Это тоже очень важное его человеческое качество: если что-то делать, делать на совесть. У Шукшина были более или менее удачные роли, в своих фильмах он раскрывался полнее, чем в чужих, — но он никогда не халтурил, не делал ничего в половину возможностей. Ни в литературе, ни в кино, ни в жизни. «Родина — это серьезно», — одна из самых важных его записей, но серьезным было для него все, что понятие Родины, не абстрактное, а очень конкретное, включало. Именно от этой совестливости, от неумения расслабиться, разжать кулаки, сбросить напряжение он надрывался и сгорал. И конечно, фильм Бондарчука был ему совсем некстати, даже несмотря на возможный опыт массовых сцен.

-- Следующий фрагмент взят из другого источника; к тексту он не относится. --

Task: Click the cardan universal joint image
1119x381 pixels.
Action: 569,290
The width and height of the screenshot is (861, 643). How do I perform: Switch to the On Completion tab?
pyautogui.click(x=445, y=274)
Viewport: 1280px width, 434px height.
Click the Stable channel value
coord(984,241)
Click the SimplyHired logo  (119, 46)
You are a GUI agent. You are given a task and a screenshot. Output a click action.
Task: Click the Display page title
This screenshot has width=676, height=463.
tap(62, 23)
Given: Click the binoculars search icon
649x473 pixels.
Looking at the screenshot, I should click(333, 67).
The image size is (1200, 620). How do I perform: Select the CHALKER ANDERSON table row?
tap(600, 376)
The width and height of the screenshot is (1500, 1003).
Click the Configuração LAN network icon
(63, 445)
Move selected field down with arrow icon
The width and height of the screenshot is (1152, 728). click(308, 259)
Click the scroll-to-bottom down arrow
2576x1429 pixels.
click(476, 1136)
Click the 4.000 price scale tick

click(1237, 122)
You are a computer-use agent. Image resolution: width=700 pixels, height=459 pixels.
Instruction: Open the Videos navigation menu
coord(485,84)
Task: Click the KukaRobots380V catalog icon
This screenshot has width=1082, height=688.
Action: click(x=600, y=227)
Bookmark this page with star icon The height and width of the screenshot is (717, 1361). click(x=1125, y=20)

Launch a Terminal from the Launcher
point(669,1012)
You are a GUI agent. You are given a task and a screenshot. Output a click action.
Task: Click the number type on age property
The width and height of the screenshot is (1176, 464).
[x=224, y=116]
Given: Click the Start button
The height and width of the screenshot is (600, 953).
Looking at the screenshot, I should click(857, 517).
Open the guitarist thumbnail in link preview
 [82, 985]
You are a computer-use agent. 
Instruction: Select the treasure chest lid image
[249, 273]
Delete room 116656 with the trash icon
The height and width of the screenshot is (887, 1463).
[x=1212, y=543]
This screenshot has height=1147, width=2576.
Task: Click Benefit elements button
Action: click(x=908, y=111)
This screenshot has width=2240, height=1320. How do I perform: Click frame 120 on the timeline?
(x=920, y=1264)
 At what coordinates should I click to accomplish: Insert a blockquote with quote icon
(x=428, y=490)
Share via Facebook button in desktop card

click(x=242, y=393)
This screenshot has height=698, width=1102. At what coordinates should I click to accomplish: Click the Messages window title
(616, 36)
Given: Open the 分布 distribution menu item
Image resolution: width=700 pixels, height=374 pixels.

«Незадолго до смерти он приезжал ко мне в Нижний Новгород на съемки “Земляков”, — рассказывал в интервью Валентин Виноградов. — Приехал как-то не один, а с Лидой Федосеевой. Они тогда сильно поссорились. Я был как раз в своем люксе, когда в дверь постучали. Открываю — стоит странный стриженый человек в гимнастерке. Стою, ничего не могу сказать. Кто это? Паузу нарушил сам Шукшин, тихо произнеся: “Валя, это я, Вася!” Он сильно похудел… Мы сели за стол, я позвал актеров, которые снимались в “Земляках”: Сергея Никоненко, Леонида Неведомского. Хорошо посидели, все немного выпили, кроме Васи, который был “зашит”. Начались воспоминания. В основном говорили о том, что Вася должен был сниматься у меня в “Земляках” в главной роли вместо Неведомского. Шукшин и сам поначалу хотел сниматься. Но Сергей Бондарчук затевал масштабные съемки фильма “Они сражались за Родину”, где непременно хотел задействовать Шукшина. Вася в тот момент не очень стремился работать в этом фильме. Он мечтал запустить собственную картину “Стенька Разин”. Но к съемкам его не допускали недоброжелатели, постоянно писавшие кляузы. Бондарчук, который на тот момент был секретарем правления Союза кинематографистов СССР, пообещал походатайствовать за Шукшина на “Мосфильме”. Поэтому Шукшин и пошел к нему сниматься… Мы долго обсуждали за столом и эту ситуацию. Вдруг Вася очень сильно вспылил: “Елки-палки! Чем я занимаюсь вообще? Мне бы сейчас ‘Стеньку Разина’ снимать, а я непонятно что делаю!” Первой отреагировала Лида Федосеева: “Как тебе не стыдно? Бондарчук тебе такие деньги платит, а тебе еще что-то не нравится?” Закончилось скандалом… Лида не понимала его, видя лишь выгоду, внешнюю сторону происходящего. Для Шукшина же творчество было превыше всего!»